When she was a young girl, Zakia’s playmates were not her sisters but her brothers; she was the ringleader and the doll maker. Childhood was a happy time, and on the Eid holidays Zakia and the other kids, boys and girls, would go down to the river and try to catch the little fish they saw there in the crystal-clear pools. Gender differences did not matter when they were young. She taught her brothers how to make dolls from rags and straw, string and bits of stick. “We were all close friends then, my brothers and sisters. The happiest times were when there were wedding parties and we could run around having fun on both sides.” Unlike adults, children could go to either the male or the female side of the segregated wedding parties, where there was much dancing, although never between the sexes; in their poor community, no one ever had weddings in a hall but used their homes instead, nonetheless strictly separating everyone by gender.
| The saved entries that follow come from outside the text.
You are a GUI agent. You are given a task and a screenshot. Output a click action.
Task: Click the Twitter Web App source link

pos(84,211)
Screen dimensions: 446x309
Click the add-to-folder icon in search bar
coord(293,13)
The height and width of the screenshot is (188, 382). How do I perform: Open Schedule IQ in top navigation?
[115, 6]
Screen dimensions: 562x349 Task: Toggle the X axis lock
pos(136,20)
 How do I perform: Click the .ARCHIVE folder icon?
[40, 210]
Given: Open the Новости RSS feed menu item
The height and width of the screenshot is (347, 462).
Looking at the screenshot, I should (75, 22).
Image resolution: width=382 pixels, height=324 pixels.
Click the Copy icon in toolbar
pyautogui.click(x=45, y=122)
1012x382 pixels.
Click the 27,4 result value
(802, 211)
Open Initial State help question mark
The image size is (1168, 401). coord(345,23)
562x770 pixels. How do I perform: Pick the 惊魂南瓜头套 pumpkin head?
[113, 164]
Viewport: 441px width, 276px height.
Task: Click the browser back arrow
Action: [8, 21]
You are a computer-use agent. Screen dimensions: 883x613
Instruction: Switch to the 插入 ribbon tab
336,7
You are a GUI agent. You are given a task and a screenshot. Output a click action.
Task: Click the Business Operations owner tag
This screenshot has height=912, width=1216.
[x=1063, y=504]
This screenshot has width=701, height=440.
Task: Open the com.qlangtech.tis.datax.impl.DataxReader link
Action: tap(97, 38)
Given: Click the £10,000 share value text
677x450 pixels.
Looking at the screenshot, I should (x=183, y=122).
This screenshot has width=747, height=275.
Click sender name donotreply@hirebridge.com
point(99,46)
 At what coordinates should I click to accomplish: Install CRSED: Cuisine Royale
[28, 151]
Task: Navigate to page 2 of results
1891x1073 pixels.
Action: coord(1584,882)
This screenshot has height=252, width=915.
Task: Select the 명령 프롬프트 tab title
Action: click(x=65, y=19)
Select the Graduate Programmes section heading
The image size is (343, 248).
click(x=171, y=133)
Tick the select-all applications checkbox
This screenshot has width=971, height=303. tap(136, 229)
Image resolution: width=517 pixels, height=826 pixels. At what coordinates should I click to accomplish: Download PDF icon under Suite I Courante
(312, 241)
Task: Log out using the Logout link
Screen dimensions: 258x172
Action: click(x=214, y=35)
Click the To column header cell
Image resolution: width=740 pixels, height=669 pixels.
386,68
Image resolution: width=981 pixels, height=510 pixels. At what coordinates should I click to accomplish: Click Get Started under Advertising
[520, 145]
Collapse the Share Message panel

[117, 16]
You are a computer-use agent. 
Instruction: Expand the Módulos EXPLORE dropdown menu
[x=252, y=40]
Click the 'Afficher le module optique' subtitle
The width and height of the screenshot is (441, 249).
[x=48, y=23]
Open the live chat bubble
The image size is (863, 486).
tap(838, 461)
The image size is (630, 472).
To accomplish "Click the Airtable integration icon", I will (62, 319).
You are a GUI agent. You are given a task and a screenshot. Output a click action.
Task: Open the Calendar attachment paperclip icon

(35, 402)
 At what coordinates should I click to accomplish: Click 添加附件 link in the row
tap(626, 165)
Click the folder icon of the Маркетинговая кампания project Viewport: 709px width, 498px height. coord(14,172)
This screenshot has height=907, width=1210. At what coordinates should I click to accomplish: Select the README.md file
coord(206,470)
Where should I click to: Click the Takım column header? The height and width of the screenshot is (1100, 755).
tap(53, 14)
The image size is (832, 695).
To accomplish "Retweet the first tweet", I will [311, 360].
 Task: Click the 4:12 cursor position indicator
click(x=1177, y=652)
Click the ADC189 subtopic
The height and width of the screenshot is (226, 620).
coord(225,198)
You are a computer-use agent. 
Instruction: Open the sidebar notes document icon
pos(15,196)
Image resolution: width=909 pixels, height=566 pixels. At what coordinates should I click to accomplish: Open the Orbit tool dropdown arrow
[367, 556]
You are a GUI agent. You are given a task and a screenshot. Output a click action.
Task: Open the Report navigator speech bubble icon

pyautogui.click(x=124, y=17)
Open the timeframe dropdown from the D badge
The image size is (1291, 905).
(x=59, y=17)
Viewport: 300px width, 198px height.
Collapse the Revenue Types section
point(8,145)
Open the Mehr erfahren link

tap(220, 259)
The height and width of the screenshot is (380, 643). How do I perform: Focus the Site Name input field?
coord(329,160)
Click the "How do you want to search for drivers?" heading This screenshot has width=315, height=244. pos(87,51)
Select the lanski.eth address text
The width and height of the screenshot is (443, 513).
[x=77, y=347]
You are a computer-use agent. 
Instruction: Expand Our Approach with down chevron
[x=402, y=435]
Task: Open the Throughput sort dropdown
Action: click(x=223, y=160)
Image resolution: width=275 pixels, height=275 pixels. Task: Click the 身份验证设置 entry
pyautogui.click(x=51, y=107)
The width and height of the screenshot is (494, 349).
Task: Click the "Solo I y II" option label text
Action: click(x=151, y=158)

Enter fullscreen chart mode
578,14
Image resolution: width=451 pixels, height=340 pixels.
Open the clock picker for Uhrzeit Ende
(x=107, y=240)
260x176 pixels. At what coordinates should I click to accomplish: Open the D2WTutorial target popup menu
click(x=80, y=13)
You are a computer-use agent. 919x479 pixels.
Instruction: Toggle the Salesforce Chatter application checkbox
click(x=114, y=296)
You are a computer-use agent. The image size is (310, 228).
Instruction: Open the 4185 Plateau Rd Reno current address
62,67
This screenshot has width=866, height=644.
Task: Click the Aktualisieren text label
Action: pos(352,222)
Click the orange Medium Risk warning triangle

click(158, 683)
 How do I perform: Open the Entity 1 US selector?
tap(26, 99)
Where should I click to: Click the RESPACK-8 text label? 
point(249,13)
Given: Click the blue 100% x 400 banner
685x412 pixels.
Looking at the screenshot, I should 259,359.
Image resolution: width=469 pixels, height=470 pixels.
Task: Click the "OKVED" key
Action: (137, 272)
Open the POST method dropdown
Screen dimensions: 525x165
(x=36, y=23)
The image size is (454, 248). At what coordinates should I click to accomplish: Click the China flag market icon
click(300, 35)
“When we were young, we were all intimate and friendly with one another, but later on, when we grew up, my brothers got so hard with me,” she said. That’s commonplace in Afghan families; the brothers are often the most enthusiastic enforcers of their sisters’ chastity, partly because the family’s honor affects their own marriage prospects and possibly sometimes in guilty response to the sexual tension that can exist between siblings of the opposite sex growing up in close quarters. “My brothers had more control over me than my father did. Whenever they saw me, they would ask me to go inside or to hide myself from strangers, ask me to wear a bigger scarf to cover myself. If I went shopping, they would force me to wear the burqa, which I hated.”
When I was able to interview her months later while she and Ali were in hiding, Zakia, who usually came across as the properly shy, self-effacing young Afghan woman, would change when recalling those years. “I hated the burqa before, and I hated it then, and I hate it now. It was really something designed to punish women.” Made of a rubbery synthetic material, the classic blue Afghan burqa is a heavy garment, deliberately shapeless, with a mesh grille over a small part of the face to allow some air and vision; it is hot and extremely uncomfortable, many times more unpleasant to wear than an Iranian chador or an Arab abaya. Some Afghan men insist, in the absence of any theological evidence, that it is a religiously sanctified garment.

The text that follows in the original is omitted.